Introducing our Redistribution Kitchen Wales Project

At FareShare Cymru, we redistribute surplus food that would’ve otherwise gone to waste. The food is delivered to charities across Wales who work to tackle the ever growing presence of poverty. 20% of adults in Wales have experienced food insecurity over the last few years, whilst approximately 400,000 tonnes of mostly edible food is sent to landfill. By redirecting surplus food to those who need it, we’re taking an environmental problem and turning it into a social solution.

Surplus food can be unpredictable and, at times, challenging to use; think giant celeriac, pallets of limes, or 50kg bags of porridge oats. At the beginning of 2023, we made the decision to explore new and innovative ways to access and utilise as much surplus food as possible. From this, the idea for the Redistribution Kitchen Wales Project was born! Funding for the project was awarded by the Sustainable Food Challenge, a partnership between Cardiff Council, Monmouthshire County Council, the Cardiff Capital Region Challenge Fund, and Welsh Government, supported by the SBRI (Small Business Research Initiative) Centre of Excellence. It aims to identify and support projects that can harness the potential of land, technology, and people to increase the sustainable production and supply of locally grown food in the Cardiff Capital Region. 

Situated in Cardiff and Vale College, the project kicked off in January 2024 and runs three days a week, Monday, Tuesday, and Wednesday. During which time, our chefs and volunteers prepare, cook, and package the meals for the charities and community groups and taking part in the trial. Lucas and Stef, our chefs, are experienced and enthusiastic teachers who ensure that volunteers can develop essential culinary skills.

So far, volunteers have devoted more than 145 hours to preparing, chopping, dicing, peeling, and cooking, resulting in over 4,300 meals ready for distribution. We’ve received positive feedback from both volunteers and recipients of the RKW meals; Judith Climer, representing the Michael Climer Legacy Fund at Holy Trinity, has praised the project’s progress:

“The FareShare project is another excellent way to encourage the use of fresh ingredients and appreciate the advantages over processed food choices.”

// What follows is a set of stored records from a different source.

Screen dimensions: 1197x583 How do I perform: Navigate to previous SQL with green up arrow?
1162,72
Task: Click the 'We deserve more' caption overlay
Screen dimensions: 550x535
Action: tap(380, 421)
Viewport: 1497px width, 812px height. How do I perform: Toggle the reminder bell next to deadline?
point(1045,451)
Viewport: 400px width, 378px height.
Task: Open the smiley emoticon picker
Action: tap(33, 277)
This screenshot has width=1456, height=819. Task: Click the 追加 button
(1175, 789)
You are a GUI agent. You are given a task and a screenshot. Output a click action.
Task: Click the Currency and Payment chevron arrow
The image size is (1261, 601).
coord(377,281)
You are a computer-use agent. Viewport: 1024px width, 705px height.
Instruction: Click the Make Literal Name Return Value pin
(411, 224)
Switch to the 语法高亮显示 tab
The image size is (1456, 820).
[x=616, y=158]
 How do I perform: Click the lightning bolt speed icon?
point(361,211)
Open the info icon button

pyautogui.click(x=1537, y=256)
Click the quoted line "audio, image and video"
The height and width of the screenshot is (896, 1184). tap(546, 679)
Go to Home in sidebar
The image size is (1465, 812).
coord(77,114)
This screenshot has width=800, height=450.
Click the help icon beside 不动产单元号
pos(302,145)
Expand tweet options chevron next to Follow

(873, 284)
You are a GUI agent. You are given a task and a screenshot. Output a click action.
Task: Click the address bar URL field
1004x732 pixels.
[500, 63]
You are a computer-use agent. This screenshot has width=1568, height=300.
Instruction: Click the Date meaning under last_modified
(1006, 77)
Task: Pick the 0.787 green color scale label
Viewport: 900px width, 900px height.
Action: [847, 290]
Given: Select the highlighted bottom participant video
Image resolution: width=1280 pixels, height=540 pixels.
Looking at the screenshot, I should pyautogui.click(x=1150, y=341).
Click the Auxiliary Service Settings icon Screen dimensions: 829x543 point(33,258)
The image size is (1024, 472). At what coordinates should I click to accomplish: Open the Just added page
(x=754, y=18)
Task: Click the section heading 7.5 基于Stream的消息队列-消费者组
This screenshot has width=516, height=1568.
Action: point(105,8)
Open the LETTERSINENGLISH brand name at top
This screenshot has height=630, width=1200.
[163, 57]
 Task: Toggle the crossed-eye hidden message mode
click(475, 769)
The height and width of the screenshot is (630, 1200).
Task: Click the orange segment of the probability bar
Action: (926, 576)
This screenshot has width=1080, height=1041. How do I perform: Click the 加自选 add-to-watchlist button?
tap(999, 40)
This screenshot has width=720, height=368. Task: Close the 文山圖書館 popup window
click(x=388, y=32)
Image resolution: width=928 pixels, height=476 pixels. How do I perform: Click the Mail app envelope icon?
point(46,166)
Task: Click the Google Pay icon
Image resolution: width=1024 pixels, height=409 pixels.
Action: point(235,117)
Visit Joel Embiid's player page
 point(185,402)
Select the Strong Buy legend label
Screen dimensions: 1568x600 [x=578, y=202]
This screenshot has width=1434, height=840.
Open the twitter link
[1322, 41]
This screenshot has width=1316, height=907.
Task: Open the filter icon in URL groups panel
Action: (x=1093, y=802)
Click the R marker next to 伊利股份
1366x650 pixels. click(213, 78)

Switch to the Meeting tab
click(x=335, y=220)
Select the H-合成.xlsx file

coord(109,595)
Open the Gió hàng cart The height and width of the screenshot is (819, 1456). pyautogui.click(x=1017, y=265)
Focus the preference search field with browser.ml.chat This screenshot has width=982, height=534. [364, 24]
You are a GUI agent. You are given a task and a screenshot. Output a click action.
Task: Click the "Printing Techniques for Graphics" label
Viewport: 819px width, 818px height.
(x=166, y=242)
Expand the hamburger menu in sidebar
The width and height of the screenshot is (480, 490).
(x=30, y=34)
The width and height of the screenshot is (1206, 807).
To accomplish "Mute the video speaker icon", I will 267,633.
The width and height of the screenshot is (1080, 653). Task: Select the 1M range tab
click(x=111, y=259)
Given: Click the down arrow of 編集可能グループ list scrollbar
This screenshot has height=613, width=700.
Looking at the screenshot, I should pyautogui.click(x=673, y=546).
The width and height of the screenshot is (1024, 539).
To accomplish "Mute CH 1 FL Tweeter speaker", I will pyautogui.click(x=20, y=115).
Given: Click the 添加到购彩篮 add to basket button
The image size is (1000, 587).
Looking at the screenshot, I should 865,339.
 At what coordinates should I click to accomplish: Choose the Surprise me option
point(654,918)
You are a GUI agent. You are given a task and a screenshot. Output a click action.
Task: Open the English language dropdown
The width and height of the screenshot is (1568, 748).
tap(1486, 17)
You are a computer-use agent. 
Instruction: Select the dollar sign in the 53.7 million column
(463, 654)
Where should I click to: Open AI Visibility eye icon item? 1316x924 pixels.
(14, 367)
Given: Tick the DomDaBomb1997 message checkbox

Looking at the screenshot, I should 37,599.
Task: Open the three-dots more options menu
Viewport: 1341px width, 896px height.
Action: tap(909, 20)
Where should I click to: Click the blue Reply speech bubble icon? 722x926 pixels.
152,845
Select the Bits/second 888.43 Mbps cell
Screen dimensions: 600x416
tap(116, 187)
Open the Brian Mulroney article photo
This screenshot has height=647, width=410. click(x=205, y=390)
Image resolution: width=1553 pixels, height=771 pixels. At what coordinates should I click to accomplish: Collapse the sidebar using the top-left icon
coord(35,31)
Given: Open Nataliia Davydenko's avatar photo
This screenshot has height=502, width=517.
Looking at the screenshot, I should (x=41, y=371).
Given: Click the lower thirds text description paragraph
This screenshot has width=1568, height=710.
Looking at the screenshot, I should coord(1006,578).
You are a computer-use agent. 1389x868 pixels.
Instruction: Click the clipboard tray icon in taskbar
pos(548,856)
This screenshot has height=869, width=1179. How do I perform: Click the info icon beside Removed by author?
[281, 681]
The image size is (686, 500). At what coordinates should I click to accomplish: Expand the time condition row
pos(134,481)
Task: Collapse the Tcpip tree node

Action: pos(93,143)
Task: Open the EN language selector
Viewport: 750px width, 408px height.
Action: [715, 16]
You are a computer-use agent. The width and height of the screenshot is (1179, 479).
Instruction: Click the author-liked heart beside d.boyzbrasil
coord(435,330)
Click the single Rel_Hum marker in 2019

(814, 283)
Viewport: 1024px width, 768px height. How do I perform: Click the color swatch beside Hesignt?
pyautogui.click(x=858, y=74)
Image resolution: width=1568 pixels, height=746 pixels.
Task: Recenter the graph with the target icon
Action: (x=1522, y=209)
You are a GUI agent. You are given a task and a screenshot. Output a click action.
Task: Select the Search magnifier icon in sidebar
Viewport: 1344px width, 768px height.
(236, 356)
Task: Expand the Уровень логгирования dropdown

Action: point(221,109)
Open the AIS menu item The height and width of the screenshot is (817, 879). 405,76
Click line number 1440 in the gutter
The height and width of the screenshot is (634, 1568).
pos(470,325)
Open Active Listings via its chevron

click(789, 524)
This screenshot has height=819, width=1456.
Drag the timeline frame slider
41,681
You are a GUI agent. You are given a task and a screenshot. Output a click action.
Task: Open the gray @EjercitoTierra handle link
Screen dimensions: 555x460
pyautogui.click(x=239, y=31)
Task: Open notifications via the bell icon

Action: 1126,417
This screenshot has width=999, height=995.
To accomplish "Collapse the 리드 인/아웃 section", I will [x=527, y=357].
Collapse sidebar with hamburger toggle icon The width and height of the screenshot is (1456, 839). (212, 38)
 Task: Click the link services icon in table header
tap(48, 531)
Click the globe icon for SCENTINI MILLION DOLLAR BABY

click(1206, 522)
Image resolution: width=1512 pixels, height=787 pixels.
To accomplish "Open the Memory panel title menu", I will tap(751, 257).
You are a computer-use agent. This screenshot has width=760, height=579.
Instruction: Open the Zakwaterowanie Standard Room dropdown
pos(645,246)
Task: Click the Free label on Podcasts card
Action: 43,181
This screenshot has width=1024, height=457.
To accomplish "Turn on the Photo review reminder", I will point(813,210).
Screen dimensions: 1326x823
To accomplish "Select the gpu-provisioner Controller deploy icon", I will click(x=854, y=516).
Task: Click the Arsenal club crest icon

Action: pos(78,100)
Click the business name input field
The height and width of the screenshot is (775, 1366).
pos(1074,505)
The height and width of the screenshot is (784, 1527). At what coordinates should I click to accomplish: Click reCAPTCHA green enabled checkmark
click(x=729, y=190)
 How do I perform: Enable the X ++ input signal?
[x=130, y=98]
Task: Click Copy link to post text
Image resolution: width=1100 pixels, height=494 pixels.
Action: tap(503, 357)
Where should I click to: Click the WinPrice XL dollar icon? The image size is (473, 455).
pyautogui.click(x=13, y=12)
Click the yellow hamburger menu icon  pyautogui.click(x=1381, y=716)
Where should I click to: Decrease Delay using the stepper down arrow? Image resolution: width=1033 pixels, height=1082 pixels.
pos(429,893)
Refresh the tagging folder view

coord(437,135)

“The packaging is excellent. Environmentally friendly and degradable but at the same time reusable. This was quite a surprise comment which I heard often. The nature of the packaging encourages people to wash it and reuse it several times.”

Judith Climer, Michael Climer Legacy Fund at Holy Trinity

The meals are made using high-quality ingredients and are nutritionally balanced, providing two of your recommended five servings of fruits and vegetables per day. They’re designed to be accessible and healthy, aiming to encourage individuals to explore new flavours in a cost-effective and convenient way.

Despite our best efforts, the surplus we receive doesn’t always encompass all the necessary ingredients for our meals. As a result, food businesses across Wales have kindly chosen to support us, offering incredibly generous donations of food or assisting in the preparation of more challenging ingredients.

To ensure the sustainability of projects like Redistribution Kitchen Wales, we need a greater supply of food. Currently, our warehouse stocks are low, making it harder to get enough food to the 171 community groups and charities we serve. In order to meet current demand, we need an additional 60 tonnes of surplus food monthly. This is before we consider the 176 community groups currently on our waitlist, eagerly awaiting assistance.

We are looking to expand this project further. Currently, the project is set to end in June, but due to its obvious success so far, we would love to keep it going. The Redistribution Kitchen Wales Project has made a positive impact on local communities, both of environmental and social significance. Thank you to all those involved, suppliers and volunteers and we look forward to future opportunities.